Amanda Seyfried Knows What Her Strengths and Weaknesses Are as an Actor

Having been acting professionally for over two decades, Amanda Seyfried feels that she has an understanding of her strengths and weaknesses.

“I wanna find the reality and the truth in everything. That really works well for me, as an actor.” – Amanda Seyfried

Actress Amanda Seyfried received her first Academy Award nomination for her performance in Netflix’s Mank. It had been a long road to the Oscars for Seyfried, who began acting on soap operas as a teenager. She spoke to Collider about how she feels about acting now having over two decades of experience to her credit.

Having been acting professionally for over two decades, Seyfried feels that she now has a thorough understanding of her strengths and weaknesses as an actress. She explains:

“I know my strengths now. My weakness list is much shorter and my strengths list exists. My strengths are that I’m really allergic to lying and to dishonesty. I wanna find the reality and the truth in everything. That really works well for me, as an actor. I also just wanna play everybody. I have so much compassion and I really love storytelling. I love movies and books, and I just wanna dive into someone else’s world and walk in their shoes. With Mank, getting to play a real person was the best thing, ever. My weaknesses are that I can get lazy. I can learn my lines in the makeup chair, on the day, and sometimes that gets in the way. Sometimes it doesn’t, but sometimes it does. I also don’t want to do certain physical roles, but I can’t just say no to things that mean I have to work harder, in a physical way. I think that can really affect my performance in a really good way and I need to just open my perspective a little bit. I’m sure there are many more, if I delve… This level of recognition and appreciation is unprecedented for me and I’m soaking it up, trust me. But I came to a point, in my early 30s, where I was really struggling with finding the right things and finding something that really fulfilled me. I did this play, and I do think it reflected back at me that I really did have a stamina and incredible passion, and I would do anything to find the deeper meaning in something. It was hard, but I did it, I got through it, and I succeeded. It was also a lesson in proving that I really can do anything, if I work hard enough, and I deserve to work hard because I deserve to reap those benefits. I have the passion, I have the compassion, I have the skill underneath, and I have the time and the experience. I wanna just fly now.”

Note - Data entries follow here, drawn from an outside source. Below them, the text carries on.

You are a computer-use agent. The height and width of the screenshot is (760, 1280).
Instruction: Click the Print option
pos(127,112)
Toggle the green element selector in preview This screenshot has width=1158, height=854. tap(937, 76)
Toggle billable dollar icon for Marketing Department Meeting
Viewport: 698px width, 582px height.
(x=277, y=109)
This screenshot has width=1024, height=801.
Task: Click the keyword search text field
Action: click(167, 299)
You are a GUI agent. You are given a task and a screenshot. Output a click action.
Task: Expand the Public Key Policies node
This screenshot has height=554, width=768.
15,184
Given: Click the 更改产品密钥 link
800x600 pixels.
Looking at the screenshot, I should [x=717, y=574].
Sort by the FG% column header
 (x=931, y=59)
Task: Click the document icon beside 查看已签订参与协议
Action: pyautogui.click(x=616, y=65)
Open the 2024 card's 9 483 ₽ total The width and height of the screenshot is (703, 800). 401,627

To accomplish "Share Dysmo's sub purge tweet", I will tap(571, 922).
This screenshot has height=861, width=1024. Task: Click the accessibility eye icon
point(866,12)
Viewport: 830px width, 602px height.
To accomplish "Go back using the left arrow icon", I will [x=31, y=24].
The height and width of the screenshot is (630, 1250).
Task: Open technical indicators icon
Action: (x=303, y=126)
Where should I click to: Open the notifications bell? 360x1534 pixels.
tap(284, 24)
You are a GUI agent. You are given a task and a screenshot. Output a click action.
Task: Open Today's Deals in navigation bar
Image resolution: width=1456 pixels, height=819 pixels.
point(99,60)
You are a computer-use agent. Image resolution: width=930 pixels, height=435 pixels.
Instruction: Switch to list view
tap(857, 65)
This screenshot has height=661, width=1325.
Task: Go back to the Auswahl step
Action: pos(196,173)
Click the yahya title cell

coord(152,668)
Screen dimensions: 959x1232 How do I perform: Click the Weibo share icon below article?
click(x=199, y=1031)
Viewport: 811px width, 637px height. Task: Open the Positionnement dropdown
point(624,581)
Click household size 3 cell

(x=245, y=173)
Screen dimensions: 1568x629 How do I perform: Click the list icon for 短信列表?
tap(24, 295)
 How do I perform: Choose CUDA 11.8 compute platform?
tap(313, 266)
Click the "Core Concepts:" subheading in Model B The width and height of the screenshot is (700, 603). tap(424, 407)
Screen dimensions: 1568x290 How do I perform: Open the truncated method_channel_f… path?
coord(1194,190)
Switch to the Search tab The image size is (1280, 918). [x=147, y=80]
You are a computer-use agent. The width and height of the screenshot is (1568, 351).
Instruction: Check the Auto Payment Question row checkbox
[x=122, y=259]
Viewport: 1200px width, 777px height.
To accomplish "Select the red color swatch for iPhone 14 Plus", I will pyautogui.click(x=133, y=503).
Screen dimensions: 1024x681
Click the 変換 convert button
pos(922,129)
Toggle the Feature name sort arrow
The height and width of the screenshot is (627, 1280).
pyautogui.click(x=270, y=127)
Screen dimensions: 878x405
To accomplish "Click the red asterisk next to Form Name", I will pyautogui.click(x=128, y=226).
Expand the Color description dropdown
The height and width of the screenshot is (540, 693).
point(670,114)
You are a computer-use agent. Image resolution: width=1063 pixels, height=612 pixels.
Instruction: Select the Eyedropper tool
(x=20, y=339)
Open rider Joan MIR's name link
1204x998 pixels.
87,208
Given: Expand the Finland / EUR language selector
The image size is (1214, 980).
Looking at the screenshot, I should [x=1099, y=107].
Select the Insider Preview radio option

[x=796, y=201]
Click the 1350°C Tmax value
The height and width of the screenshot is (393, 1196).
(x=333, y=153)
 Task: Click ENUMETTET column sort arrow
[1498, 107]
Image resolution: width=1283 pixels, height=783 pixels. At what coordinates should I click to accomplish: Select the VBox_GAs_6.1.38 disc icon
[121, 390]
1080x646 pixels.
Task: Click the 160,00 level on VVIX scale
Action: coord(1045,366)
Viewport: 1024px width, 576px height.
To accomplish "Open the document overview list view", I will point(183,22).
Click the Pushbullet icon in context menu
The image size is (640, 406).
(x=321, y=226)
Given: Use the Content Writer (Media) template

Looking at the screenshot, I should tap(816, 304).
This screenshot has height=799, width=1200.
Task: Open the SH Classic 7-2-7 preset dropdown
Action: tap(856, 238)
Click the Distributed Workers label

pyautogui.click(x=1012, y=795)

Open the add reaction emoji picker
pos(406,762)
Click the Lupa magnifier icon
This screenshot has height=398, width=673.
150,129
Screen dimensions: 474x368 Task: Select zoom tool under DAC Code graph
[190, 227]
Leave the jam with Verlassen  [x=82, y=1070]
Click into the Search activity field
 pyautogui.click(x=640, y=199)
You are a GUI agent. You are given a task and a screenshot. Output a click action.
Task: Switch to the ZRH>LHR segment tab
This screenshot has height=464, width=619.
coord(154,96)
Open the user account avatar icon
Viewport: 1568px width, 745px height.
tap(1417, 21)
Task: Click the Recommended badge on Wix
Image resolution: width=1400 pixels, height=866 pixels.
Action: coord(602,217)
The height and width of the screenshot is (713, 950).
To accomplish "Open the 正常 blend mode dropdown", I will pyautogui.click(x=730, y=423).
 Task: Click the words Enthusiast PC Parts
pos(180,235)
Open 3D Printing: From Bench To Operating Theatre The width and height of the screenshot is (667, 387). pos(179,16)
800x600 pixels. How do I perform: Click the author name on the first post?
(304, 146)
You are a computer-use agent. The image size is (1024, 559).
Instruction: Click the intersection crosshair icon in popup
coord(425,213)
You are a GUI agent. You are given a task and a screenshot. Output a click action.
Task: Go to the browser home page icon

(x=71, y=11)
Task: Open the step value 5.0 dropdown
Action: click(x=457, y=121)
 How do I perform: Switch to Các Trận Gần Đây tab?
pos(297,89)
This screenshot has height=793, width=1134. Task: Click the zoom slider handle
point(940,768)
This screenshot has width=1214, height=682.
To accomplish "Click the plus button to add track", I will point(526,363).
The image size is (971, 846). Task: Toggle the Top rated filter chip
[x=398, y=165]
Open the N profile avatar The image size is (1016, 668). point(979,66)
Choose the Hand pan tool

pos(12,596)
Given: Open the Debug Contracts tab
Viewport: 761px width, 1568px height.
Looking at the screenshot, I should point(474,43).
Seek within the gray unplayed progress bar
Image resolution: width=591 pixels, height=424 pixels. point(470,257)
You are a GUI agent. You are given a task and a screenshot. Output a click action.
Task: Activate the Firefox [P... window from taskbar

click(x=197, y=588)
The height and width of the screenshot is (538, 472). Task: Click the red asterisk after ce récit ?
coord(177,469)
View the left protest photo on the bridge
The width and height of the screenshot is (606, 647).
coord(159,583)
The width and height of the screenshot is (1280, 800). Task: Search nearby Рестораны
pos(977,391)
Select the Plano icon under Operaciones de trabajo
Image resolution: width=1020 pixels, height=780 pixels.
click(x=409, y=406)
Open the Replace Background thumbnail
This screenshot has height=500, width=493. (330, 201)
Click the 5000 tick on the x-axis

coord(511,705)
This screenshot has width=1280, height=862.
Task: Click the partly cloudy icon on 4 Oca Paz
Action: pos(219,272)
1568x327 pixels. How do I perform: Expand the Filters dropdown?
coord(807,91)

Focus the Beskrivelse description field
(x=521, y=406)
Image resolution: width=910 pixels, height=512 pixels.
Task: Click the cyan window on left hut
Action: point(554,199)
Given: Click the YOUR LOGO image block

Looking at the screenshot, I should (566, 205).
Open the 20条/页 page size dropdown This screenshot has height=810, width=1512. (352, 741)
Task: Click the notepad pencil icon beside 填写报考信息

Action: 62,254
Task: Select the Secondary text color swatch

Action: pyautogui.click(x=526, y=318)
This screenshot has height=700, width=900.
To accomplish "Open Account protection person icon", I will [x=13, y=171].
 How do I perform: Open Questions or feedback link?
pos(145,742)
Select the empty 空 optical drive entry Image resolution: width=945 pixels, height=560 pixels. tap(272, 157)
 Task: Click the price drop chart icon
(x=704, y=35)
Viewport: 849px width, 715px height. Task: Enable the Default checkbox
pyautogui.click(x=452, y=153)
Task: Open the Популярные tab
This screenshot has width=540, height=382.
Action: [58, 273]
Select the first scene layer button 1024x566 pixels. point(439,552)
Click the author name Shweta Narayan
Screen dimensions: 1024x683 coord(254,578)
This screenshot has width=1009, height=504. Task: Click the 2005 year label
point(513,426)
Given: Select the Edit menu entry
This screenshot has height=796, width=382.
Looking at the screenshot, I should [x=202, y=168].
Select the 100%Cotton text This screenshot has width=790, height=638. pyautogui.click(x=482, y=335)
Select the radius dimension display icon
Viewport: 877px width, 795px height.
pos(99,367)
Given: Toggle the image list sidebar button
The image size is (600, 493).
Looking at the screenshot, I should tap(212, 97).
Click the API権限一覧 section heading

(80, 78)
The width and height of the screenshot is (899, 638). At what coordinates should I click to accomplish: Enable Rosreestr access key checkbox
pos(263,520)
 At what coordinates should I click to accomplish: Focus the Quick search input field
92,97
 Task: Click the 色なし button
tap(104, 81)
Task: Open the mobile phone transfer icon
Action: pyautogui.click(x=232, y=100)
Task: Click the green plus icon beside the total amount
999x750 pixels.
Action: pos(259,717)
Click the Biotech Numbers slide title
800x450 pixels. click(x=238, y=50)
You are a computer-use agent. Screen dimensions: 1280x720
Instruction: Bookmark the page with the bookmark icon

Seyfried believes that one of those strengths is that she has typically felt confident in front of the camera. She continues, “It did come easily to me, from childhood. I certainly wanted to express what I was feeling, all the time, and throw it on the table. Teenagehood was completely different. I don’t even wanna go there. I was inside of myself for a time. But besides that, I vomit my feelings very easily. I’ve been trying to create a filter that I still don’t use quite often enough, or as much as my family would like me to use it, but it’s really served me as an actor. I wanna express. Someone told me my face was too animated, and I could have taken that the wrong way, but I decided that was a good thing. And so what? I have frown lines because I frown a lot. I feel things and I want to express them. I guess that’s what it is. It’s hard not to.”

In addition to the camera, Seyfried also says that she now feels much more comfortable on stage after not doing live theater until she appeared in the Off-Broadway production of the Neil LaBute play The Way We Get By in 2015 alongside her future husband, actor Thomas Sadoski. However, Seyfried has one very specific request for doing another play. She reveals, “It makes me nervous thinking about it… My husband [Thomas Sadoski] is starting to direct theater now, and even a year ago, I told my husband, ‘Okay, but the character has to have breaks in between. I’m not gonna do that thing where I can only pee in the beginning, and then no more breaks because I’m on stage the whole time. It’s gotta be the perfect role where I can leave the stage.’ That’s my only rule. I’d love to. It’s an incredible experience.”